▸ Lines of data
_ _ _ _

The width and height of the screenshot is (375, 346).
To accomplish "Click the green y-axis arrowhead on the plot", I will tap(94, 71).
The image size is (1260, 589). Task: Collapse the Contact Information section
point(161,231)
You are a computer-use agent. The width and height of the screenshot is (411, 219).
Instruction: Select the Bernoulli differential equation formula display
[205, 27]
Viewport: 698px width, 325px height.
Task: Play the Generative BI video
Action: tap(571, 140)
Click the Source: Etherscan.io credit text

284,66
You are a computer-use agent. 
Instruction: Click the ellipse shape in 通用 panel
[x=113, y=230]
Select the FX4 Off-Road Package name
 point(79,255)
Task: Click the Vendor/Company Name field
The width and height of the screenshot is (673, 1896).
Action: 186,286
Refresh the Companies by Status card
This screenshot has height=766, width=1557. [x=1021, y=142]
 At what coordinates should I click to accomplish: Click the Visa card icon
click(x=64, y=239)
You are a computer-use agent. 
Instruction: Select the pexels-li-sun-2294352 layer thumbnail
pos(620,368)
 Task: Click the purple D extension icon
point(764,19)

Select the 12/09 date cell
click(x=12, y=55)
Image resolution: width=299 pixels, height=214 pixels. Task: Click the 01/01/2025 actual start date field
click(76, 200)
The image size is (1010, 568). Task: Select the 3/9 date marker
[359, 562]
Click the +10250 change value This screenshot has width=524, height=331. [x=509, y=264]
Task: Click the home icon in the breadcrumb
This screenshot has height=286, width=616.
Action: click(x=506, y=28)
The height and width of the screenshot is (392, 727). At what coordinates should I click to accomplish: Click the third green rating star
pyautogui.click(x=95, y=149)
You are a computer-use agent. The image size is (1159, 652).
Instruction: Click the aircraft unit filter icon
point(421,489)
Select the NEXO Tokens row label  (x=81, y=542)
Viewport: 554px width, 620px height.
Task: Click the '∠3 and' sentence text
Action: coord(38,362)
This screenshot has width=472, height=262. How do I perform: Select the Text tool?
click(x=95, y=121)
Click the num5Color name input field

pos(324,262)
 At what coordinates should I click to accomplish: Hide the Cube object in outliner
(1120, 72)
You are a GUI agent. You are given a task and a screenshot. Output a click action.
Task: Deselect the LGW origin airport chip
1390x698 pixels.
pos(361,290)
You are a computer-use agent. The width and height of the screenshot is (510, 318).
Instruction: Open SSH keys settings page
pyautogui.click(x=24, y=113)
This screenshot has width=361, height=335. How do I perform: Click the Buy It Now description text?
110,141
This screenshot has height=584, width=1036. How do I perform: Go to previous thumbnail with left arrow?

_ _ _ _

▸ What you have to do
Rewrite all of the lines above with "Instruction:" switched to "Goal:" wherever it occurs, keeping everything else the same.

▸ Full solution
The width and height of the screenshot is (375, 346).
To accomplish "Click the green y-axis arrowhead on the plot", I will tap(94, 71).
The image size is (1260, 589). Task: Collapse the Contact Information section
point(161,231)
You are a computer-use agent. The width and height of the screenshot is (411, 219).
Goal: Select the Bernoulli differential equation formula display
[205, 27]
Viewport: 698px width, 325px height.
Task: Play the Generative BI video
Action: tap(571, 140)
Click the Source: Etherscan.io credit text

284,66
You are a computer-use agent. 
Goal: Click the ellipse shape in 通用 panel
[x=113, y=230]
Select the FX4 Off-Road Package name
 point(79,255)
Task: Click the Vendor/Company Name field
The width and height of the screenshot is (673, 1896).
Action: 186,286
Refresh the Companies by Status card
This screenshot has height=766, width=1557. [x=1021, y=142]
 At what coordinates should I click to accomplish: Click the Visa card icon
click(x=64, y=239)
You are a computer-use agent. 
Goal: Select the pexels-li-sun-2294352 layer thumbnail
pos(620,368)
 Task: Click the purple D extension icon
point(764,19)

Select the 12/09 date cell
click(x=12, y=55)
Image resolution: width=299 pixels, height=214 pixels. Task: Click the 01/01/2025 actual start date field
click(76, 200)
The image size is (1010, 568). Task: Select the 3/9 date marker
[359, 562]
Click the +10250 change value This screenshot has width=524, height=331. [x=509, y=264]
Task: Click the home icon in the breadcrumb
This screenshot has height=286, width=616.
Action: click(x=506, y=28)
The height and width of the screenshot is (392, 727). At what coordinates should I click to accomplish: Click the third green rating star
pyautogui.click(x=95, y=149)
You are a computer-use agent. The image size is (1159, 652).
Goal: Click the aircraft unit filter icon
point(421,489)
Select the NEXO Tokens row label  (x=81, y=542)
Viewport: 554px width, 620px height.
Task: Click the '∠3 and' sentence text
Action: coord(38,362)
This screenshot has width=472, height=262. How do I perform: Select the Text tool?
click(x=95, y=121)
Click the num5Color name input field

pos(324,262)
 At what coordinates should I click to accomplish: Hide the Cube object in outliner
(1120, 72)
You are a GUI agent. You are given a task and a screenshot. Output a click action.
Task: Deselect the LGW origin airport chip
1390x698 pixels.
pos(361,290)
You are a computer-use agent. The width and height of the screenshot is (510, 318).
Goal: Open SSH keys settings page
pyautogui.click(x=24, y=113)
This screenshot has width=361, height=335. How do I perform: Click the Buy It Now description text?
110,141
This screenshot has height=584, width=1036. How do I perform: Go to previous thumbnail with left arrow?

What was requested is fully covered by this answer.